The answer should consist solely of the lines from the first one below through the line containing "You are a computer-use agent. Screen", copied exactly.

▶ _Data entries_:
--------
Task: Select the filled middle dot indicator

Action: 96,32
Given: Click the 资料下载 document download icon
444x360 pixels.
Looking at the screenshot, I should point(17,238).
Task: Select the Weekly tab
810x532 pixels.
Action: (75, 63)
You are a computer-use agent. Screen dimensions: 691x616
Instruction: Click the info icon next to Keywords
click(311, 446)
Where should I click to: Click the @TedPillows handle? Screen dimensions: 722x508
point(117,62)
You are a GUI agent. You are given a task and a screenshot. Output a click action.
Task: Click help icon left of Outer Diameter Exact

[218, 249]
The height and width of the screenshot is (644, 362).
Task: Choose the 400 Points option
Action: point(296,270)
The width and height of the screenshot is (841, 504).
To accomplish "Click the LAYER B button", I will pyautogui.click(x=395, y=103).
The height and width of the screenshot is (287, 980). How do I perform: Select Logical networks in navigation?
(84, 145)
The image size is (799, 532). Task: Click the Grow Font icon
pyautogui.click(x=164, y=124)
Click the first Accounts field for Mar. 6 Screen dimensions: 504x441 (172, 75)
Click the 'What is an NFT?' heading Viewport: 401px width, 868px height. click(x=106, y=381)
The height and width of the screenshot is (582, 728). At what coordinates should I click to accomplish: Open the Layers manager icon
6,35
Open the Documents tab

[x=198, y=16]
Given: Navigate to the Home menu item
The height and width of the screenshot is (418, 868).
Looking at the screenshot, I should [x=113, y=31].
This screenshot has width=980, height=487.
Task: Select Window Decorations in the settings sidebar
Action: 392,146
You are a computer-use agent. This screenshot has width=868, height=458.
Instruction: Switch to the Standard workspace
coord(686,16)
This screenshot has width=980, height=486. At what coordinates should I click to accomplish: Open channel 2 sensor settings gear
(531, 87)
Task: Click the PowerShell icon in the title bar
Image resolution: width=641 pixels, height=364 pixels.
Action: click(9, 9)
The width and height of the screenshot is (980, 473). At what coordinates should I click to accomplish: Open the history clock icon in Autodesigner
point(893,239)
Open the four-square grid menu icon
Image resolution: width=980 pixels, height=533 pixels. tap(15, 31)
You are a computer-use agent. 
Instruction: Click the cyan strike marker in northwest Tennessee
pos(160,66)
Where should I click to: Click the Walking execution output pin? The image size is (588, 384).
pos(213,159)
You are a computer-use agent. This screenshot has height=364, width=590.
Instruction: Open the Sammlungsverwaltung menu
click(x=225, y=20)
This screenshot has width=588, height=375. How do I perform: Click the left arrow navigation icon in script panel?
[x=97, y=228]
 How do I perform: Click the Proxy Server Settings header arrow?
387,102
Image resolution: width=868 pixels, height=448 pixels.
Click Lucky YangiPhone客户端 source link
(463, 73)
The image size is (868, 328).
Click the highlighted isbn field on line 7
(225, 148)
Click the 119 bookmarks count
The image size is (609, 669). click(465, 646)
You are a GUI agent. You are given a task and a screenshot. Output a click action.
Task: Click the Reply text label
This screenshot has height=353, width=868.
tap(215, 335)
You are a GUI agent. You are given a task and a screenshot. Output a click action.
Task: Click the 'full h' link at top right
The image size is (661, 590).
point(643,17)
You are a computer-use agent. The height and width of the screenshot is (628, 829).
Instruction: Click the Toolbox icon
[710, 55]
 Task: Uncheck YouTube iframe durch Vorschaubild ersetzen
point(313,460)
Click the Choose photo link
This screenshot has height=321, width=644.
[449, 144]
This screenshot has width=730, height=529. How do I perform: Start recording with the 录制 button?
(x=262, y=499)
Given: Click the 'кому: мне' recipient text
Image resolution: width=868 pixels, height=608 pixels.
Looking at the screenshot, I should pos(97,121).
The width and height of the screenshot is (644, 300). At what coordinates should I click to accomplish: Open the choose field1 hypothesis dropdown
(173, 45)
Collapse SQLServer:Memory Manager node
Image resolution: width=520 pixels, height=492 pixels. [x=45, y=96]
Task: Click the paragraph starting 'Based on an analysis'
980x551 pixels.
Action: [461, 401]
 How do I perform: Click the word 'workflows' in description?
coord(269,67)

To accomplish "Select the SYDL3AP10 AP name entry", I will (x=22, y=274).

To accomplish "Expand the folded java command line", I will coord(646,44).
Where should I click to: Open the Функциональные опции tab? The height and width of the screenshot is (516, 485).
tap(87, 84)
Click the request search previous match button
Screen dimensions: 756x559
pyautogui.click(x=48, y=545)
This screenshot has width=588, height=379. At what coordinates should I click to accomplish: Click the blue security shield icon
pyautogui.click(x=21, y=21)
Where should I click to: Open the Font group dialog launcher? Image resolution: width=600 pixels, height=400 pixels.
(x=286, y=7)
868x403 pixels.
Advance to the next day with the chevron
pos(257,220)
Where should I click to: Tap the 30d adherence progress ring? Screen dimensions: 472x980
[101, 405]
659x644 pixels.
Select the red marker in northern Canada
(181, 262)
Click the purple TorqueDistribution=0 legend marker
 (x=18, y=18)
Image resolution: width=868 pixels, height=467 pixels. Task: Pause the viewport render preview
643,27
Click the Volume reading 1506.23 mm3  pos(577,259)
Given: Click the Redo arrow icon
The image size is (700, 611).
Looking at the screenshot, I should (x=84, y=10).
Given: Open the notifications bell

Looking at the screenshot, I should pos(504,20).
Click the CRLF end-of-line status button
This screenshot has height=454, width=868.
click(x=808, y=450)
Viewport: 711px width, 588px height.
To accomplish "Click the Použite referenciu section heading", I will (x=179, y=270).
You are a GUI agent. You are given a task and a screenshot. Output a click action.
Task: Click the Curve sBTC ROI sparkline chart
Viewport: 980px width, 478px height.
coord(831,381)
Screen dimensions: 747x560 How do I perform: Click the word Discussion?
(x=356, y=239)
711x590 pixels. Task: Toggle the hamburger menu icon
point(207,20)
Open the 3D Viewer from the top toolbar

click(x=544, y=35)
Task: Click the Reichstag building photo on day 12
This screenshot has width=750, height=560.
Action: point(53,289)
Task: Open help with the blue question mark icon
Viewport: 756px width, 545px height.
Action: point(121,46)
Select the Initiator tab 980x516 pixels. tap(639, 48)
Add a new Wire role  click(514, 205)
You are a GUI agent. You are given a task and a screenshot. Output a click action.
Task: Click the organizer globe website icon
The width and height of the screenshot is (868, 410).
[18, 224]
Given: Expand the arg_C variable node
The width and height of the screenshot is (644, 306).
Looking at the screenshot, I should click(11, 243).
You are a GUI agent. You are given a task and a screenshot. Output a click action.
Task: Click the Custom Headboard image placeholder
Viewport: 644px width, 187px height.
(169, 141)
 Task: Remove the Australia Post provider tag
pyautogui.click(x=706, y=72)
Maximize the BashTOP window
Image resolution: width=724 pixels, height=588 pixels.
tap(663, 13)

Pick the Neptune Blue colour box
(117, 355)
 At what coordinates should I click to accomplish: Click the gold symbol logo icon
--------
▶ _EXERCISE ANSWER_:
Task: Select the filled middle dot indicator

Action: 96,32
Given: Click the 资料下载 document download icon
444x360 pixels.
Looking at the screenshot, I should point(17,238).
Task: Select the Weekly tab
810x532 pixels.
Action: (75, 63)
You are a computer-use agent. Screen dimensions: 691x616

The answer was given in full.